The obvious limitation with our study design is the lack of randomization. As mentioned in the introduction we have made an attempt to randomize between IRA and IPAA but after receiving detailed information, patients decline randomization and insist on choosing a reconstructive method themselves, with similar numbers opting for IRA and IPAA. We do not consider it a risk, but a fact, that some degree of selection bias will occur as some patients are more concerned regarding pelvic surgery, and its possible consequences, while others are more concerned by the need of anti-inflammatory medication, endoscopic surveillance and the risk of rectal cancer. We aim to minimize such effects with the provision of standardized information whenever possible. Because this is a multicenter study the same consultant cannot present the oral information to every patient. Instead, all patients will be shown the same information video by the consultant IBD Surgeon.
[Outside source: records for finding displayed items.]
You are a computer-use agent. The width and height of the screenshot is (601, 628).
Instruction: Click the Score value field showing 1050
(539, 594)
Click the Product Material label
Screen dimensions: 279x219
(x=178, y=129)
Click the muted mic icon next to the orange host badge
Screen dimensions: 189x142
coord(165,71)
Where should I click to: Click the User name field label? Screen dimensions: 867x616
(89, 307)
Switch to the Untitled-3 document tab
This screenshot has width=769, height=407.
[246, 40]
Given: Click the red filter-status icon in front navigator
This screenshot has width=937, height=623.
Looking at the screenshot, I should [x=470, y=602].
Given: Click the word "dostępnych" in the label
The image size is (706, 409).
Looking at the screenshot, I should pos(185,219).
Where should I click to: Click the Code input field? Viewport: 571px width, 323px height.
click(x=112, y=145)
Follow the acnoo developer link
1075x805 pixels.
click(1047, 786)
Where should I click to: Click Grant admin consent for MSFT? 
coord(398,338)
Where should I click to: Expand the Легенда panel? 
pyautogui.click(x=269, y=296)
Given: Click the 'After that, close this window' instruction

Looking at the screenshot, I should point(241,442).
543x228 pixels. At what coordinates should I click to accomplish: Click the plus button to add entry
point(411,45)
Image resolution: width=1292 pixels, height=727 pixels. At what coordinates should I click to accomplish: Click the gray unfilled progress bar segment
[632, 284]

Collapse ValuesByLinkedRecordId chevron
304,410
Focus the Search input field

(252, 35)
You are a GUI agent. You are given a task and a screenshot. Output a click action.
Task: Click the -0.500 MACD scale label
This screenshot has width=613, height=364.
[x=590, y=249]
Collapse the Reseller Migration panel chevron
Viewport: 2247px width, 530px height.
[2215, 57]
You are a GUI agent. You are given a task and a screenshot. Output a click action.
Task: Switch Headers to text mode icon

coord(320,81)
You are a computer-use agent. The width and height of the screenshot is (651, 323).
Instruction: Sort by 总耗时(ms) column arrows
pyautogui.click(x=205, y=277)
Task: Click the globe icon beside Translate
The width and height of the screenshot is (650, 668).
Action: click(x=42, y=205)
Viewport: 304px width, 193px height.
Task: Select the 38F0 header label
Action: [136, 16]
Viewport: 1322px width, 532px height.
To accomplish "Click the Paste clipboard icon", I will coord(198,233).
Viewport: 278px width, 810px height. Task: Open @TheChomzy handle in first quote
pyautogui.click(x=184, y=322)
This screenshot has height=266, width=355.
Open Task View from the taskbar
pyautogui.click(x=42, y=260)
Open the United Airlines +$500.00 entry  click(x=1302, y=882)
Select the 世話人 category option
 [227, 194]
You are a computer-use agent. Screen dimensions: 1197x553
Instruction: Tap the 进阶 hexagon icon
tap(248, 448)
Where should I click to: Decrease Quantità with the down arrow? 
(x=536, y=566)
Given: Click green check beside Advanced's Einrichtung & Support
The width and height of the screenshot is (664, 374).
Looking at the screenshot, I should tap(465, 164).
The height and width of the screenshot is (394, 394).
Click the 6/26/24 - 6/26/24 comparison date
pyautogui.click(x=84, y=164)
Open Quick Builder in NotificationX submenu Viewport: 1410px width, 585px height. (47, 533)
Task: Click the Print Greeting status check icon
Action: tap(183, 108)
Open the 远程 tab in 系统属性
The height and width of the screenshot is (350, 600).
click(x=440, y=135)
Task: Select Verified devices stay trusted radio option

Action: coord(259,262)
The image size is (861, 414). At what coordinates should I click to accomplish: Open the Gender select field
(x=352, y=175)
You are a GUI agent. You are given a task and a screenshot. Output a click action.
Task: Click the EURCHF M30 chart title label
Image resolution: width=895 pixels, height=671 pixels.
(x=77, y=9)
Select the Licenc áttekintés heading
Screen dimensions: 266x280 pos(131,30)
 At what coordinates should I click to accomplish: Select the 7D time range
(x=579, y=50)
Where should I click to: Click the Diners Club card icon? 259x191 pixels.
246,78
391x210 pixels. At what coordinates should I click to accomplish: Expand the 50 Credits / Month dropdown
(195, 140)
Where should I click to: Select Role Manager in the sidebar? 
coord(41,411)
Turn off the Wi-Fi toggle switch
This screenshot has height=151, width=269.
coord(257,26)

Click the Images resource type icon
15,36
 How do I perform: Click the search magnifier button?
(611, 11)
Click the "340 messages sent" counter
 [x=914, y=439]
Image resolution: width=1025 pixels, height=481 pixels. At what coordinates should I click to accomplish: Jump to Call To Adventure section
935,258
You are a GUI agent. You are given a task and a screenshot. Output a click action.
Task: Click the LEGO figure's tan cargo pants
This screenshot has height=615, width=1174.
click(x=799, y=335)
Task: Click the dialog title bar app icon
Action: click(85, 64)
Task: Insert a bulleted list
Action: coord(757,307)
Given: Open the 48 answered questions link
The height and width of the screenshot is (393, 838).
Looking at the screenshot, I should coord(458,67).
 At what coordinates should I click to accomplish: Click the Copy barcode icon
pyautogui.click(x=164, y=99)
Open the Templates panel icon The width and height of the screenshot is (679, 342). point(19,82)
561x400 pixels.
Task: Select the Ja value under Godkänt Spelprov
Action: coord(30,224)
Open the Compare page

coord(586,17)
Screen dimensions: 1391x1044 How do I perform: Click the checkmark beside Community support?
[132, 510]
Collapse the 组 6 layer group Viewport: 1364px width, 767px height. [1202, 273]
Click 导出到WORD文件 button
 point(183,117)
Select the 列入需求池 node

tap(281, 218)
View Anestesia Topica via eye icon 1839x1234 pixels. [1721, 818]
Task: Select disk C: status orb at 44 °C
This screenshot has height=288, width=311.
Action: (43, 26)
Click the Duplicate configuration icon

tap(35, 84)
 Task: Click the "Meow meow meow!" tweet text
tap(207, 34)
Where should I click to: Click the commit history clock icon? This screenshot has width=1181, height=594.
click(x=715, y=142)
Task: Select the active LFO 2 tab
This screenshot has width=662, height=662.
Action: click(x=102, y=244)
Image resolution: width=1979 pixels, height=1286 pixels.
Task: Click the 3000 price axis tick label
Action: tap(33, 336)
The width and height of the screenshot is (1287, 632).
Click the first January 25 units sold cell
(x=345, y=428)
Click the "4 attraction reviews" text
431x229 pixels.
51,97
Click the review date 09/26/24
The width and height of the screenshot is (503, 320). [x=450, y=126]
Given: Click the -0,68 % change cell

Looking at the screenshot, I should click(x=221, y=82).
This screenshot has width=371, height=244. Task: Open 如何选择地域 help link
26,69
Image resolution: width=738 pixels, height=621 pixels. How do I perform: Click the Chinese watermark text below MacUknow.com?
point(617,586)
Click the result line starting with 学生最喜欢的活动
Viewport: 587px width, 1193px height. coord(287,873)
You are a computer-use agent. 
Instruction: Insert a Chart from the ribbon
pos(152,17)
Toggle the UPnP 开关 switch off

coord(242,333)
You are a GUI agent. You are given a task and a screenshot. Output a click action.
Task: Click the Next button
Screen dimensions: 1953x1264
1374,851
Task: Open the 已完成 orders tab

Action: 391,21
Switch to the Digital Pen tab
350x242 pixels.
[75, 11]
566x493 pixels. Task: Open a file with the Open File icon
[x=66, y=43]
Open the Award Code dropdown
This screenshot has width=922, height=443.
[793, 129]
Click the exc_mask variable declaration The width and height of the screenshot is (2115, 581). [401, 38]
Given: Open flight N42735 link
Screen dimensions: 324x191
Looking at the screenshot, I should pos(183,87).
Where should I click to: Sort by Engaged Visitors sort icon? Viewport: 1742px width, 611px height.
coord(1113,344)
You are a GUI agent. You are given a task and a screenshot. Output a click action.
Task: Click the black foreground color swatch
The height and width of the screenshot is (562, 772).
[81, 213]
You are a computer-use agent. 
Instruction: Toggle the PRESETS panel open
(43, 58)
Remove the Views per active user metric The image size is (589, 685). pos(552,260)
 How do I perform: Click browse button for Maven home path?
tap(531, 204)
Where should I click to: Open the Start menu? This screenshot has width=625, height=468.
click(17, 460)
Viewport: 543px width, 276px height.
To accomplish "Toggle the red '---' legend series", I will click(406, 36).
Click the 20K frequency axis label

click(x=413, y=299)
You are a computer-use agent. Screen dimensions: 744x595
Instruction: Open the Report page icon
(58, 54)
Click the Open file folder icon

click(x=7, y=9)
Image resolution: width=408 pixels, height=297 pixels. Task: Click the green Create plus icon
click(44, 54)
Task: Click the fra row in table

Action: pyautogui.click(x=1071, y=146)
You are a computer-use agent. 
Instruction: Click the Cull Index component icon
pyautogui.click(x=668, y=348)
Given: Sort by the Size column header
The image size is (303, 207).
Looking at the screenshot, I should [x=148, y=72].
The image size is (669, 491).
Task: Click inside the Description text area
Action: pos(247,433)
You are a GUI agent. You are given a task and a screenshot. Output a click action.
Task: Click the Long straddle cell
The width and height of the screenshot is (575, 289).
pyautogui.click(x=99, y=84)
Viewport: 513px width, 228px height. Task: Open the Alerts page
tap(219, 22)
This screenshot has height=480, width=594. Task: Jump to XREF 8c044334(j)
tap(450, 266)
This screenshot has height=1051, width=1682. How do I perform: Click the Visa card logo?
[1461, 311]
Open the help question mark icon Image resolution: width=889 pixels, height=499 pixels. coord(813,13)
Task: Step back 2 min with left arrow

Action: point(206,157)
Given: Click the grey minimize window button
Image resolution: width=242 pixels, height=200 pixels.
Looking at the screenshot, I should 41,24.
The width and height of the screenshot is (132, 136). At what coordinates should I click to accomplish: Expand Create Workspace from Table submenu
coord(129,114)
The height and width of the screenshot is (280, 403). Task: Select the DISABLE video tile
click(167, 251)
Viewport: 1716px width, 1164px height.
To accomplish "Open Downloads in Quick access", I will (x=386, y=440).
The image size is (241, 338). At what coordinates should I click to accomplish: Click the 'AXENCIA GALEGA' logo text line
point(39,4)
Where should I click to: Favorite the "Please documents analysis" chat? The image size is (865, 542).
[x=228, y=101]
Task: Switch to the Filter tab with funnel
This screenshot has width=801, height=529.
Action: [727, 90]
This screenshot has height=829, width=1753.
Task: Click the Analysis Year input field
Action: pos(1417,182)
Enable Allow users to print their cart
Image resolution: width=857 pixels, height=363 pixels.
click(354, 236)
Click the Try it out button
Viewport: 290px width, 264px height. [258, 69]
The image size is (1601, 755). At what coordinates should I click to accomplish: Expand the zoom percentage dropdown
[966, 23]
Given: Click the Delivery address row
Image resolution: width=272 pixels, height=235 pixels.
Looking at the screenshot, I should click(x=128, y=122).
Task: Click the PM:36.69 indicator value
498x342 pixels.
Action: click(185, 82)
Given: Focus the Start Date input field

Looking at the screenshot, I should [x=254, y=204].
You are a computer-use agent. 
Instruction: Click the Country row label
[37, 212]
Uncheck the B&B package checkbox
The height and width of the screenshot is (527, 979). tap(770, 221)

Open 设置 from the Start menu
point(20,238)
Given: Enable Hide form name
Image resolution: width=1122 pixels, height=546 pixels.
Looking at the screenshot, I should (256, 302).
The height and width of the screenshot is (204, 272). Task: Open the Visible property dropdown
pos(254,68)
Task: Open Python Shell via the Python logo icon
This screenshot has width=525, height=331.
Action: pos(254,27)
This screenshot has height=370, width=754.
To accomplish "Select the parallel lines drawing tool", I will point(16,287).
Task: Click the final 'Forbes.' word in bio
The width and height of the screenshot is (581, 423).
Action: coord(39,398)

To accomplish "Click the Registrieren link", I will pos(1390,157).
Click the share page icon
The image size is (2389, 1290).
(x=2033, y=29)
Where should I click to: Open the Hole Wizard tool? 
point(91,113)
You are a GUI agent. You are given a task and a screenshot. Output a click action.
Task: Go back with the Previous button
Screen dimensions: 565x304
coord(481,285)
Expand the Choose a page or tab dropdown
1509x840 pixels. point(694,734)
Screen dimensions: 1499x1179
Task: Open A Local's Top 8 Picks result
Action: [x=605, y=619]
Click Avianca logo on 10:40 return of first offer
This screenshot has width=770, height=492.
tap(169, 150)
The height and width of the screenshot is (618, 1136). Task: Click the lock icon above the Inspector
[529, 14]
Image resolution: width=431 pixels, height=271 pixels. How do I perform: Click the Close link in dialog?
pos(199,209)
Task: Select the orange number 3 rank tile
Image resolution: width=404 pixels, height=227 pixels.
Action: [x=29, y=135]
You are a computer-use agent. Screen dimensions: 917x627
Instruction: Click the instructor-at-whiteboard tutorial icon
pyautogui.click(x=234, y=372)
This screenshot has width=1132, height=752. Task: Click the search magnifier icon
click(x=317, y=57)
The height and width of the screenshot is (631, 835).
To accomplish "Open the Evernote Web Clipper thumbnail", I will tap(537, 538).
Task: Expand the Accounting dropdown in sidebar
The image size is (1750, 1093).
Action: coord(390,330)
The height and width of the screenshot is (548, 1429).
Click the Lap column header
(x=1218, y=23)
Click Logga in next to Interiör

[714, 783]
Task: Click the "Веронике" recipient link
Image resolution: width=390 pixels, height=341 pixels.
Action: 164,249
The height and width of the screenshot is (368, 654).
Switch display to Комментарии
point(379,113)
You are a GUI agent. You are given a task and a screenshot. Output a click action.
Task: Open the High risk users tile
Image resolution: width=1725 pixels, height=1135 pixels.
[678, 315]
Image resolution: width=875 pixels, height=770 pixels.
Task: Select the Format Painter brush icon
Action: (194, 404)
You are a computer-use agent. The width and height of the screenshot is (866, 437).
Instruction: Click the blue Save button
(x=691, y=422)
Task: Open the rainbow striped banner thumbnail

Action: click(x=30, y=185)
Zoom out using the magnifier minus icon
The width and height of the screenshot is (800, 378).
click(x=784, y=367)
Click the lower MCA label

We do, however, see an upside to the lack of randomization. It is of interest to see what patients choose when presented with standardized information and if there are any demographic patterns in the choice of reconstructive method. Furthermore, we do not think that IRA will necessarily be a better choice than IPAA but rather it will be equally good in the selected cohorts eligible for either restorative procedure. Patient involvement may also increase the chance of a favorable outcome.

Another question that we hope to address is if there are any differences in the outcome of IPAA between the patients that were eligible for both IRA and IPAA and the patients that had IPAA as their only restorative option, i.e. will the level of proctitis affect the outcome of IPAA.

The multinational setting of the study will also allow for detection of possible differences in the attitude towards functional outcomes and complication patterns between the Swedish and English UC population. It will also improve the external validity of our study.

Conclusion

Because we have failed to enroll patients in an RCT we believe this is the best available way to compare the outcomes between IRA and IPAA. This design will also provide a good overview of the entire UC population that required colectomy.

Trial status

As of September 28, 2022, we have enrolled 37 IRA patients and 11 IPAA patients in the study arms and 23 IPAA and 18 ileostomy patients in the control arms.